11. Your work environment affects the quality of your work
Tehila points out that research suggests that we’re much more inclined to sit down and get our work done if our work space is more pleasant and inviting than if it’s not. So while that doesn’t mean that you need to hang up inspirational quotes in every corner, it does mean that your desk and computer should be comfortable to work on. Tehila shares that she has a very comfortable work chair, a vital tool for anybody who sits on a chair for hours at a time. And with regard to a computer, she says, make sure it works fast and well and doesn’t act up. Tehila works with two screens which makes her life much easier. She recommends adding a second screen if you can – “you won’t believe how much faster you’ll work!” she says.
12. Storing your great ideas
Many times ideas come out of nowhere and when you least expect them. Tehila uses Telegram to create her custom list of great ideas but says that WhatsApp can also be used. Creating a list is one way to make sure that you can safekeep your ideas and return to them when you’re ready.
I don’t use Telegram, instead I have my different notebooks for various projects and add my new ideas into the relevant project notebook. This helps me because my ideas for my different project are all organized in the places it makes sense for them to be and are pretty easy to find. For instance, I divided up my blogging notebook into different sections – in one section I add inspirational ideas and in another, blog post ideas. I know where to look, depending on what I need.

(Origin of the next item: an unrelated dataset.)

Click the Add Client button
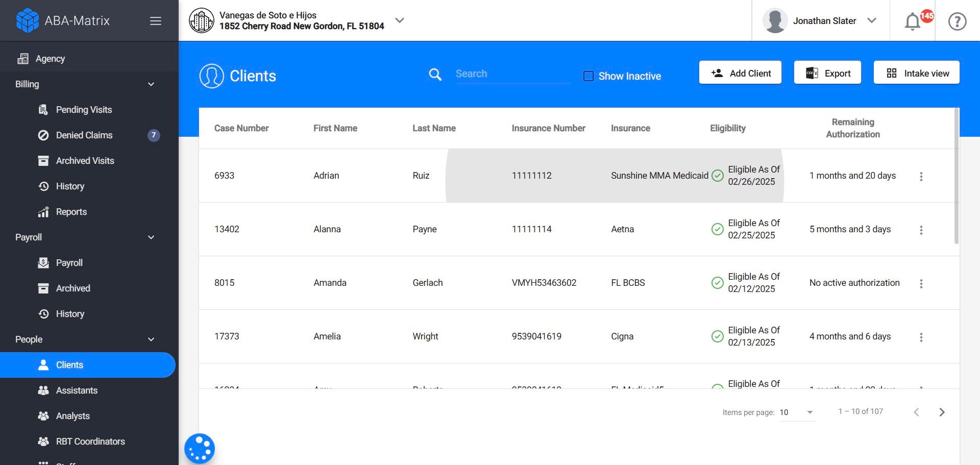This screenshot has width=980, height=465. [740, 72]
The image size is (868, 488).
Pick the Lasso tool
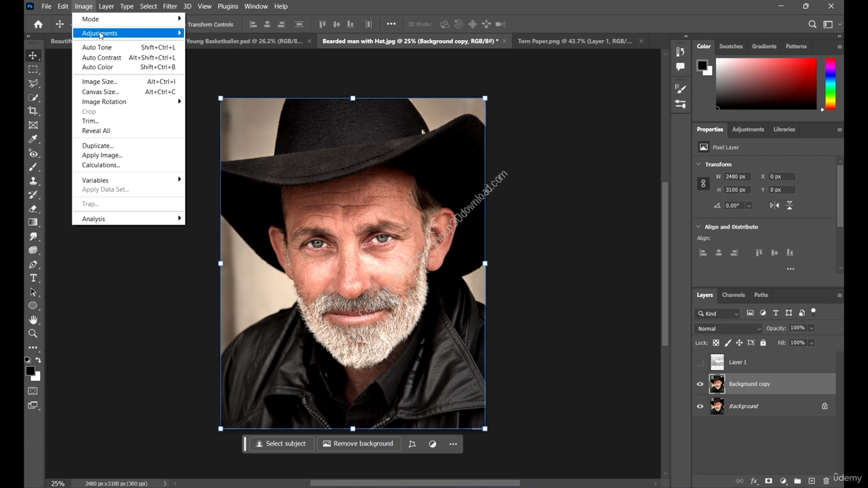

Tehila has just begun outsourcing when she feels that she’s not effective at something, and this has really helped her.
I agree that outsourcing could be a great way to leverage productivity. I have also just recently begun to do this, but for tasks that should require less of my time. I haven’t yet mastered this, but I’m certainly working on getting there.
Becoming more productive will help you accomplish more and meet more of your goals. It’s important to keep in mind that as with more things business, there are no hard and fast rules, no silver bullet and no wrong or right. Productivity is a matter of trial and error and figuring out what’s best for you. I suggest experimenting. If you are willing to be curious about how you can do things faster and better, you’ll find the way.